• [Your task]: Rewrite each of the rows below with "input field" swapped for "text box", keeping everything else the same. Leave the pictures out of your answer.

• [Information supplied]:
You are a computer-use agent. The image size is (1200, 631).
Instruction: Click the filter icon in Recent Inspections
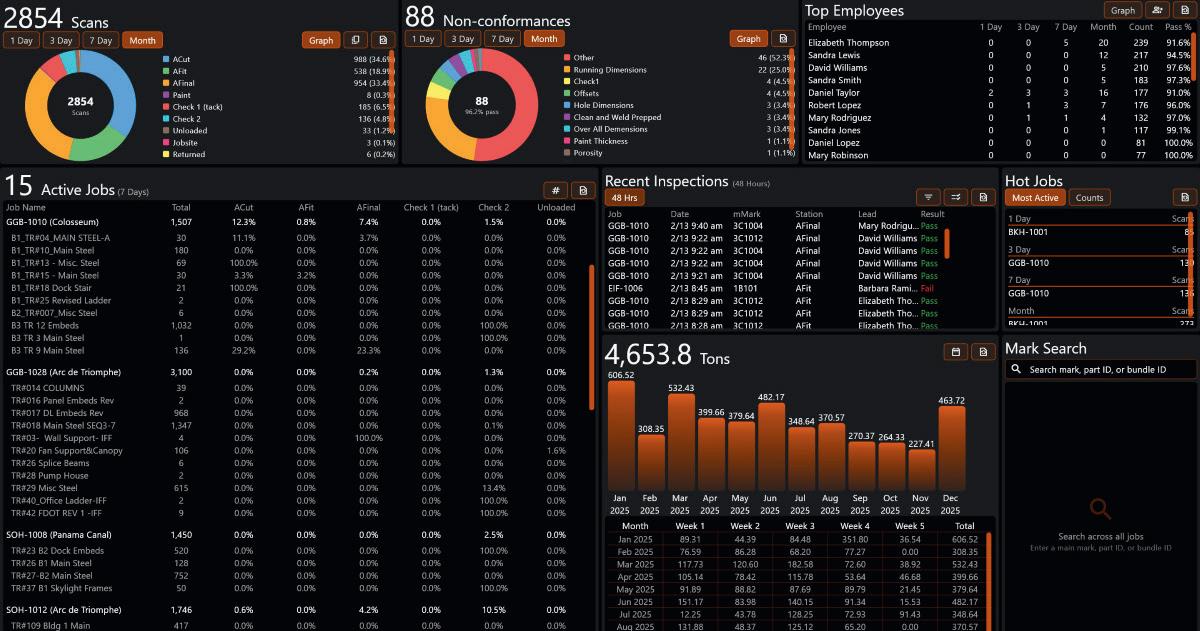click(x=928, y=197)
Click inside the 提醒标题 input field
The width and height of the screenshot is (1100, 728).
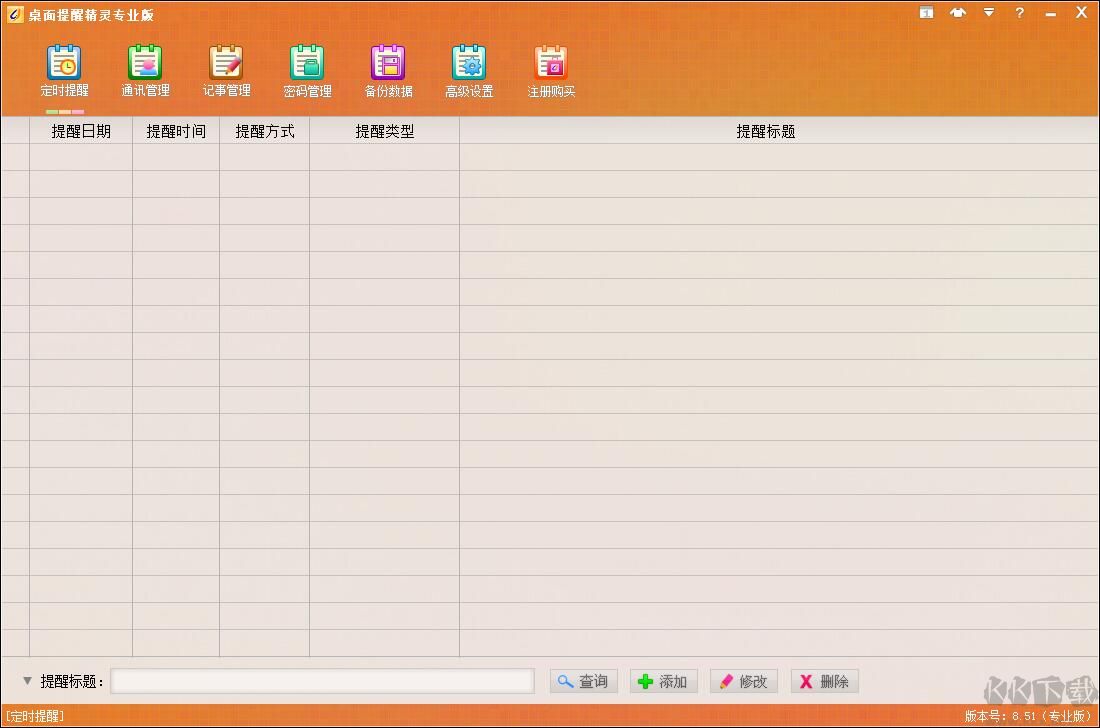pyautogui.click(x=322, y=681)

• [Written response]:
You are a computer-use agent. The image size is (1200, 631).
Instruction: Click the filter icon in Recent Inspections
click(x=928, y=197)
Click inside the 提醒标题 text box
The width and height of the screenshot is (1100, 728).
pyautogui.click(x=322, y=681)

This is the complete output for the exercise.